_EXCERPTED PASSAGE_
^^^^^^^^

Distribution of Data Shapley Values

Example 4: Increasing the Sustainability of Recommendations via Data Pruning

Illoominate supports metrics to include a sustainability term that expresses the number of sustainable products in a given recommendation. SustainableMRR@t as 0.8·MRR@t + 0.2· st . This utility combines the MRR@t with the “sustainability coverage term” st , where s denotes the number of sustainable items among the t recommended items.

The function call remains the same, you only change the metric to SustainableMRR, SustainableNDCG or st (sustainability coverage term) and provide a list of items that are considered sustainable.

import illoominate
import matplotlib.pyplot as plt
import pandas as pd

train_df = pd.read_csv('data/rsc15_100k/processed/train.csv', sep='\t')
validation_df = pd.read_csv('data/rsc15_100k/processed/valid.csv', sep='\t')
# rsc15 items considered sustainable. (Randomly chosen for this dataset) 
sustainable_df = pd.read_csv('data/rsc15_100k/processed/sustainable.csv', sep='\t')

importance = illoominate.data_loo_values(
    train_df=train_df,
    validation_df=validation_df,
    model='vmis',
    metric='sustainablemrr@20',
    params={'m':500, 'k':100, 'seed': 42},
    sustainable_df=sustainable_df,
)

plt.hist(importance['score'], density=False, bins=100)
plt.title('Distribution of Data Leave-One-Out Values')
plt.yscale('log')
plt.ylabel('Frequency')
plt.xlabel('Data Leave-One-Out Values')
plt.savefig('data/rsc15_100k/processed/loo_responsiblemrr.png', dpi=300)
plt.show()

^^^^^^^^

_DATA BLOCK_
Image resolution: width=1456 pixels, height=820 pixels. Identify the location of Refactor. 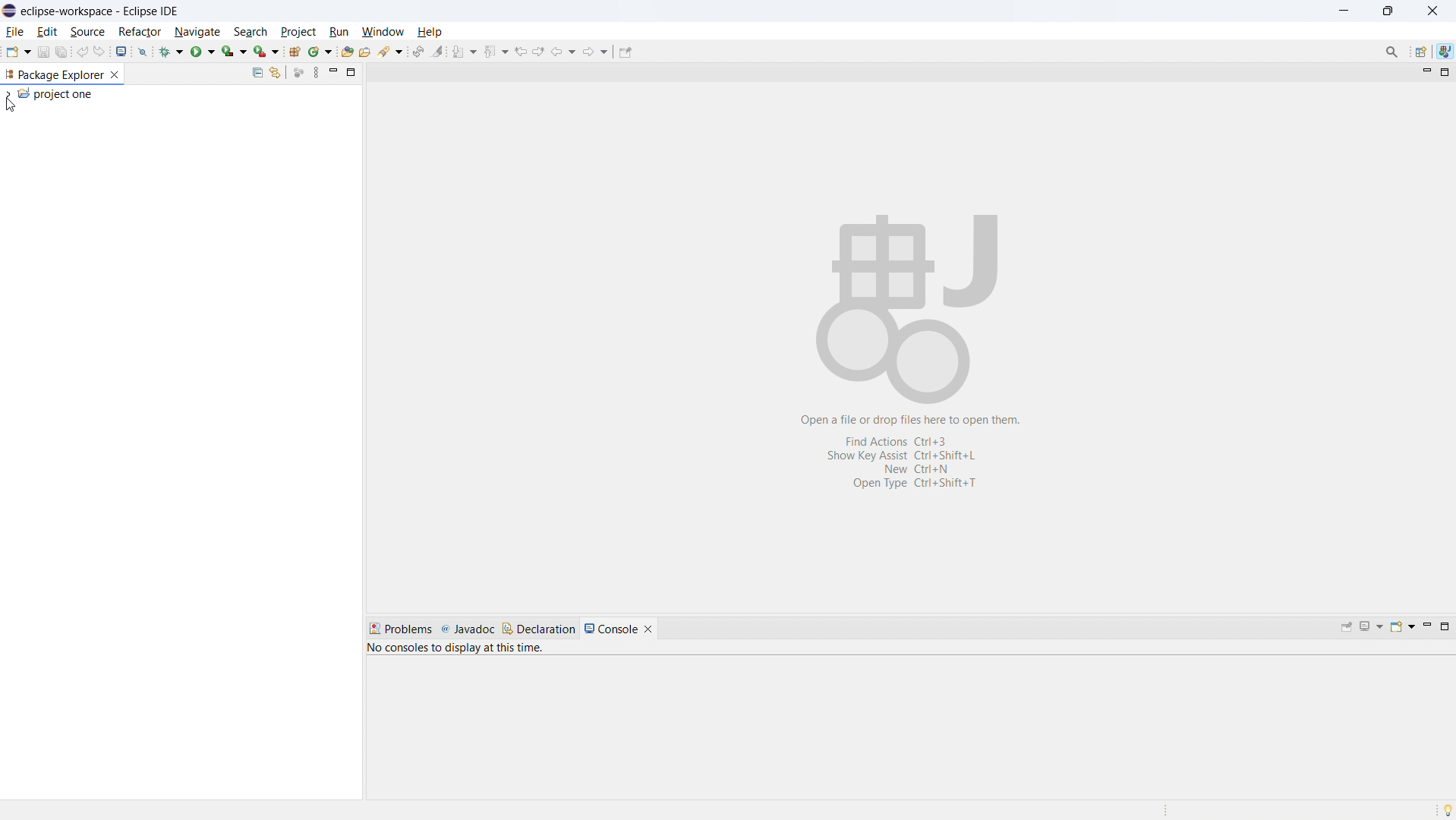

^^^^^^^^

_PROBLEMS TO SOLVE_
#1 Answer these from the Illoominate passage:
(a) What weight does SustainableMRR@t give to MRR@t?
(b) Which model is passed to data_loo_values?
(c) How were the rsc15 items considered sustainable chosen?
#2 Print the stretch of the Illoominate passage from "Example 4: Increasing" through "for this dataset)".
The data above has no connection to the Illoominate passage.

_TASK RESULTS_
#1
(a) 0.8
(b) 'vmis'
(c) Randomly, for this dataset.

#2
Example 4: Increasing the Sustainability of Recommendations via Data Pruning

Illoominate supports metrics to include a sustainability term that expresses the number of sustainable products in a given recommendation. SustainableMRR@t as 0.8·MRR@t + 0.2· st . This utility combines the MRR@t with the “sustainability coverage term” st , where s denotes the number of sustainable items among the t recommended items.

The function call remains the same, you only change the metric to SustainableMRR, SustainableNDCG or st (sustainability coverage term) and provide a list of items that are considered sustainable.

import illoominate
import matplotlib.pyplot as plt
import pandas as pd

train_df = pd.read_csv('data/rsc15_100k/processed/train.csv', sep='\t')
validation_df = pd.read_csv('data/rsc15_100k/processed/valid.csv', sep='\t')
# rsc15 items considered sustainable. (Randomly chosen for this dataset)